Tanaji Dinkar Wadakar Vs. Veer Chaphekar Nagari Sahakari Pat Sanstha Ltd. & Ors.

Writ Petition No.1127 of 2006

26th August, 2008

Petitioner Counsel: Mr. S. P. THORAT
Respondent Counsel: Mr. ABHAYKUMAR APTE,Mr. Y. S. SHINDE

Criminal P.C. (1973), S.260(1) - Negotiable Instruments Act (1881) Ss.138, 143 - Power of Court to try cases summarily - Dishonour of cheque - A Judicial Magistrate of the first class is empowered to try an offence u/s.138 of N.I. Act though, he may not be specially empowered in that behalf as required by clause (c), S.260(1) of Criminal P.C..(Para 7)

JUDGMENT

JUDGMENT :- The submissions of the learned counsel for the parties were fully heard on the last date. It will be necessary to refer to the facts of the case in brief. The petitioner is the original complainant who filed a complaint alleging commission of offence under Section 138 of the Negotiable Instruments Act, 1881 (hereinafter referred to as "the said Act"). The 1st to 11th respondents are the accused in the said complaint.

2. An application was made on behalf of the accused under Section 143 of the said Act praying that the trial may be conducted as a warrant case. The said application was rejected by the learned Magistrate. The accused a preferred a Revision Application before the Sessions Court. By the impugned Judgment and Order dated 22nd March, 2006, the learned Sessions Judge has interfered and by allowing Revision Application it was directed that the learned Magistrate will the conduct the Criminal case as a warrant triable case. This is the Order impugned in this petition under Article 227 of the Constitution of India read with Section 482 of the Code of Criminal Procedure, 1973.

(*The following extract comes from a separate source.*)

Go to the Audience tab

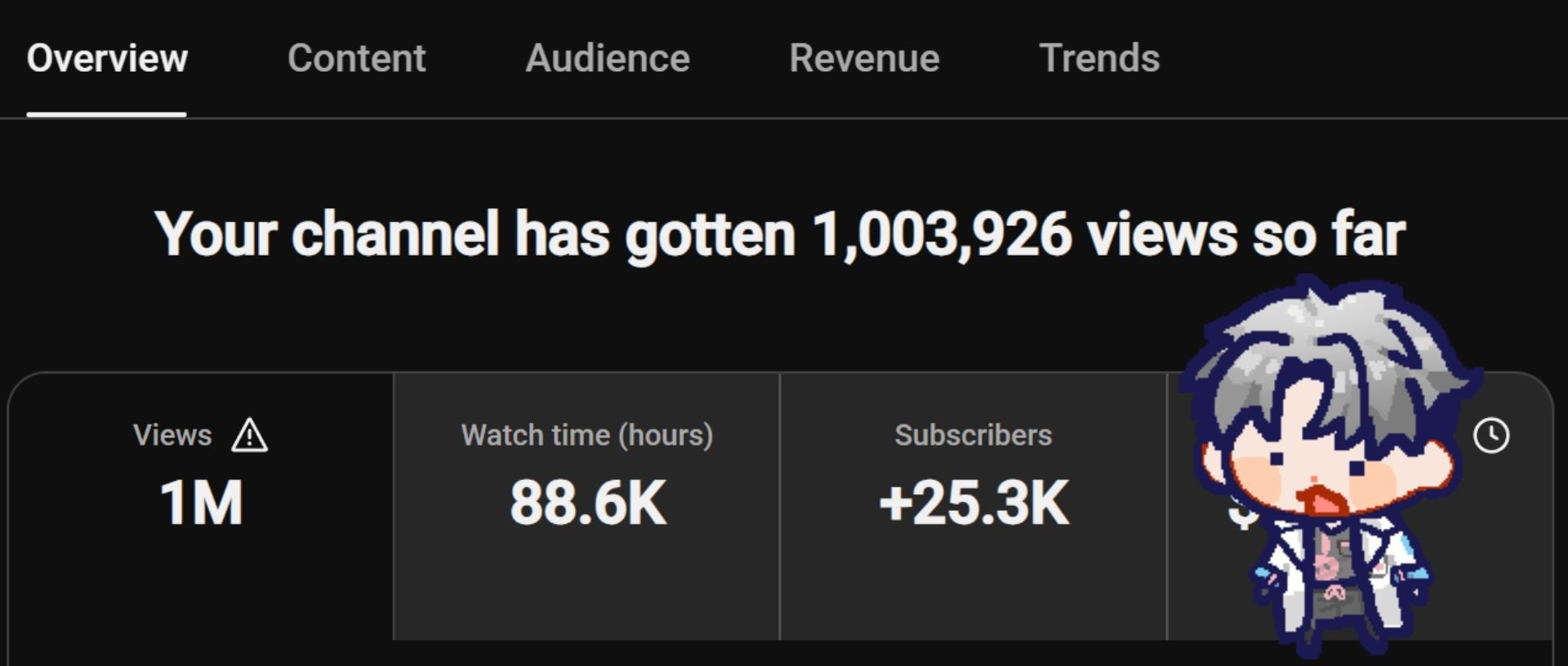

3. The learned counsel for the petitioner invited my attention to Section 143 of the said Act. He submitted that there was no occasion to invoke the second proviso of sub-section (1) of Section 143 at a stage when even the trial was not started. He submitted that learned Magistrate was empowered to try the case by adopting summary procedure.

4. The learned counsel appearing for the accused supported the impugned Order by pointing out that the stand of the accused is that accused Nos.4 to 11 resigned from the post of the Director of the 1st accused. He submitted that the question is whether accused Nos.1 to 3 have committed any offence especially when the said accused had shown willingness to deposit the cheque amount subject to the petitioner depositing Term Deposit/Fixed Deposit receipts with the 1st accused. He submitted that apart from the fact that the learned Magistrate was not empowered to conduct the matter summarily, considering the defence of the petitioner, the case ought to have been treated as a warrant triable case. He submitted that no interference was called for.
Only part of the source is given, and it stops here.